WHAT IS REQUIRED:
Beginning with the line that includes "679x960 pixels.", return every remaining line of the material exactly as it reads, but not the pictures.

RECORDS TO PROCESS:
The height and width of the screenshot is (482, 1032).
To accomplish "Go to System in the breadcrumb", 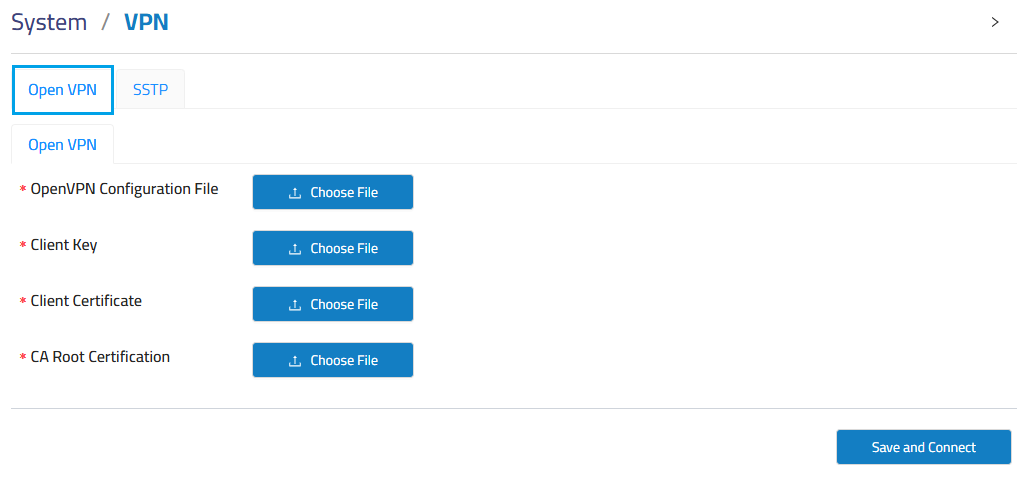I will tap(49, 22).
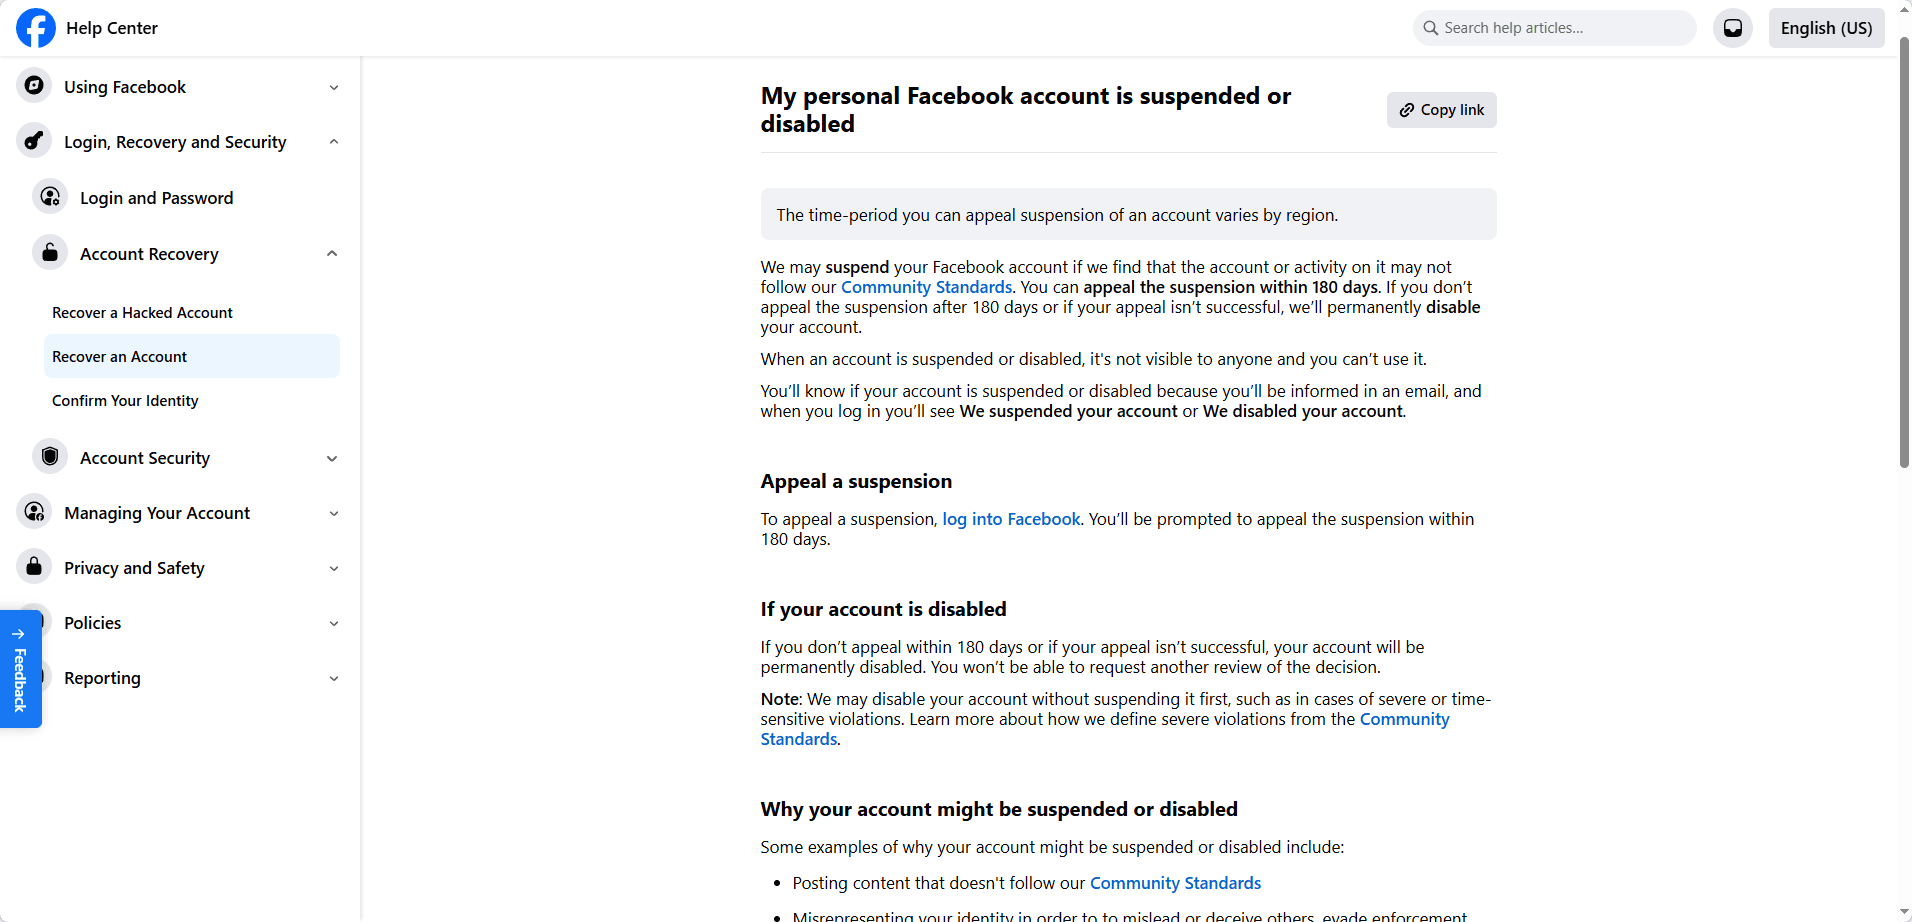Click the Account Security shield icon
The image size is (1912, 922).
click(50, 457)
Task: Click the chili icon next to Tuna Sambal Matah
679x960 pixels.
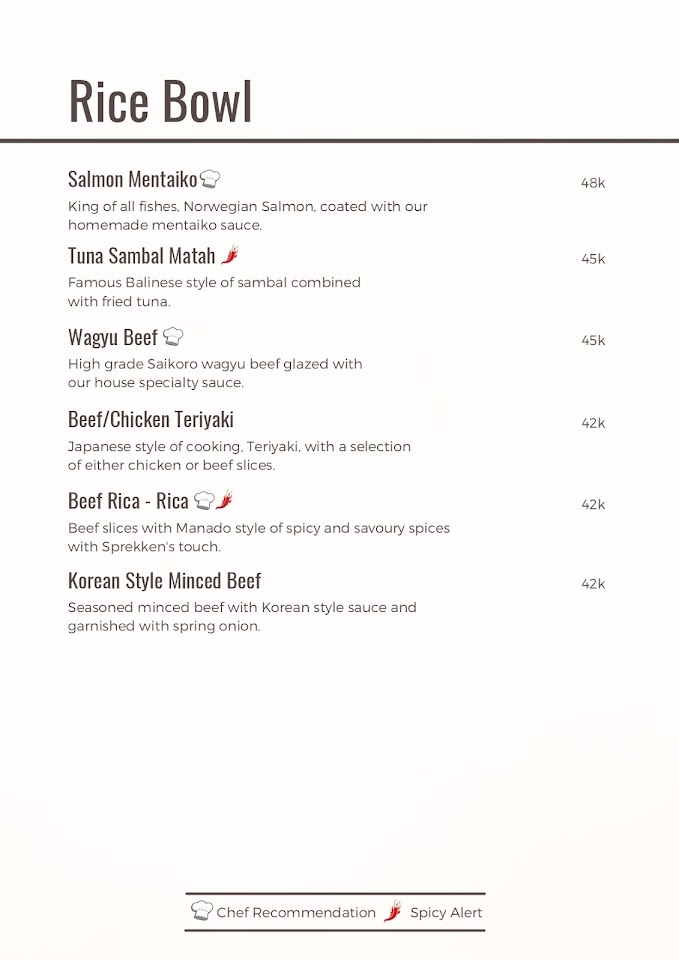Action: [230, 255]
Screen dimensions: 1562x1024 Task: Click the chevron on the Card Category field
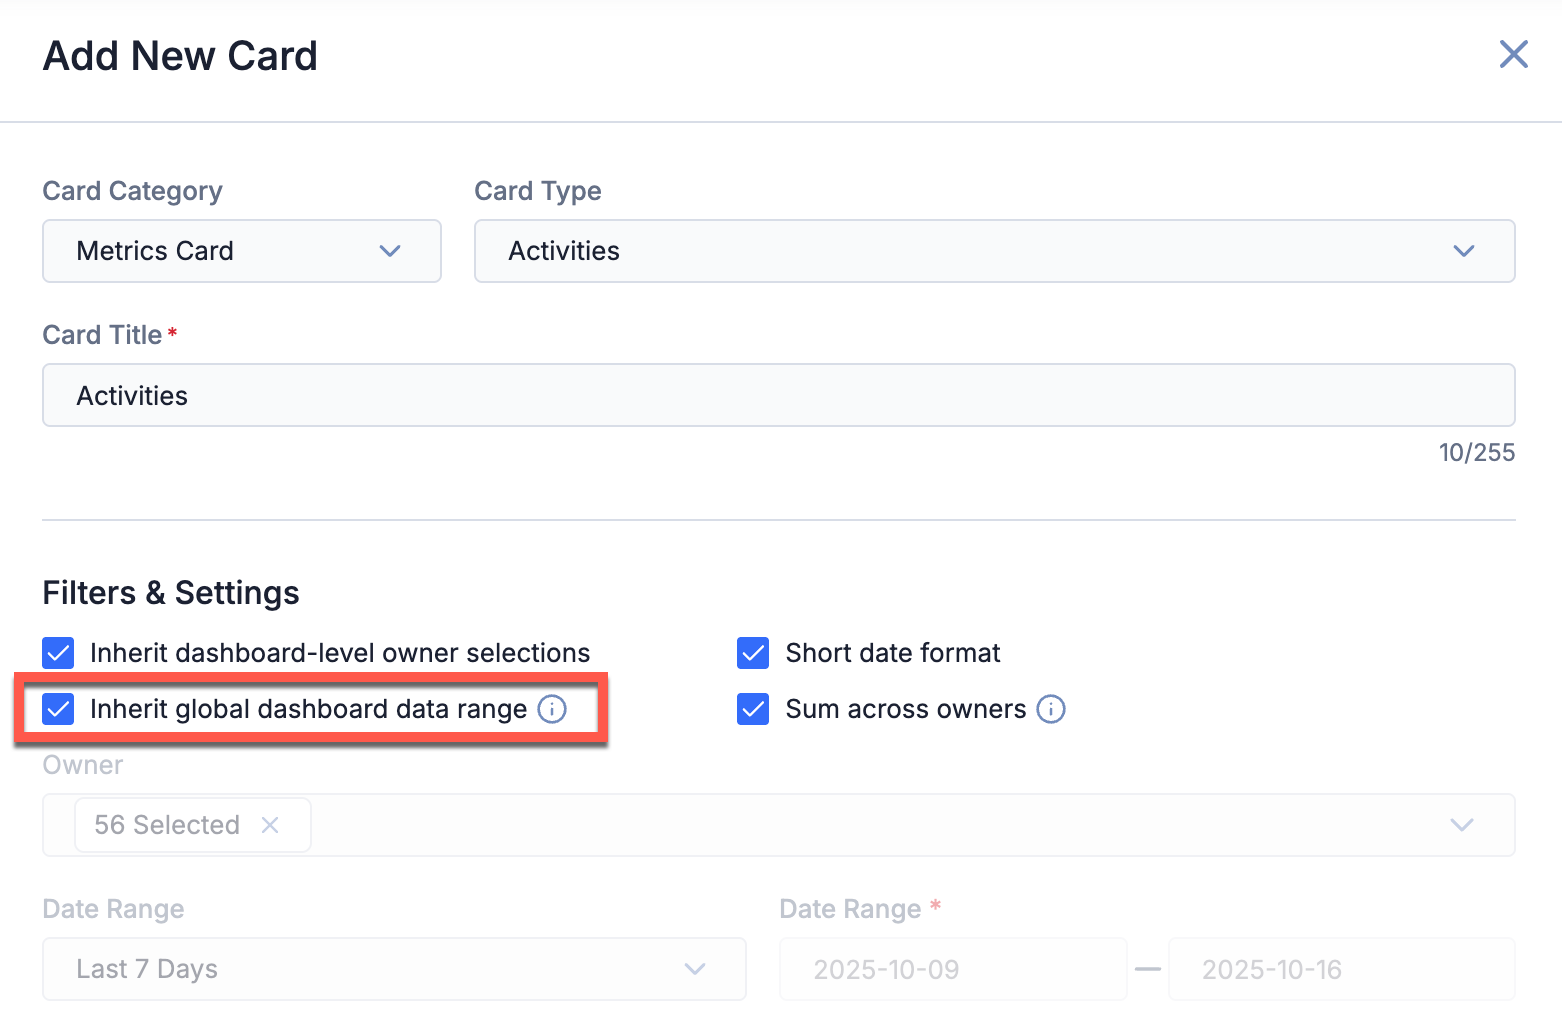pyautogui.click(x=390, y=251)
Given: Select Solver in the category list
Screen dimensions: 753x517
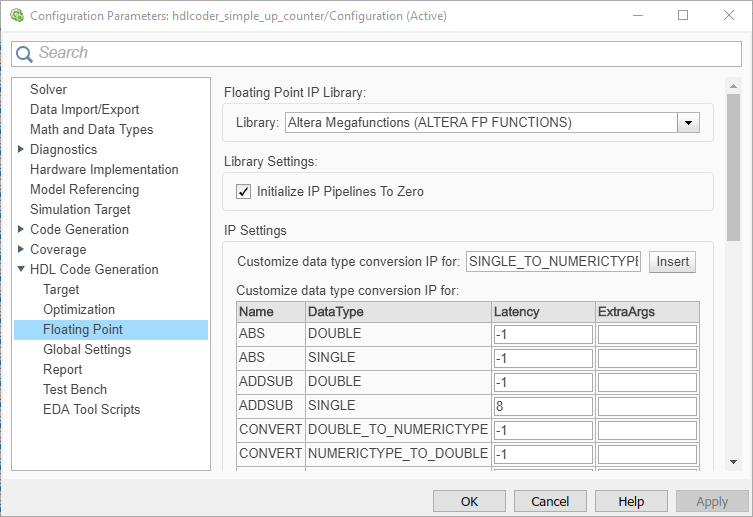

PROBLEM SOLUTION:
679x960 pixels.
Action: [230, 255]
Screen dimensions: 1562x1024 Task: Click the chevron on the Card Category field
pyautogui.click(x=390, y=251)
Given: Select Solver in the category list
Screen dimensions: 753x517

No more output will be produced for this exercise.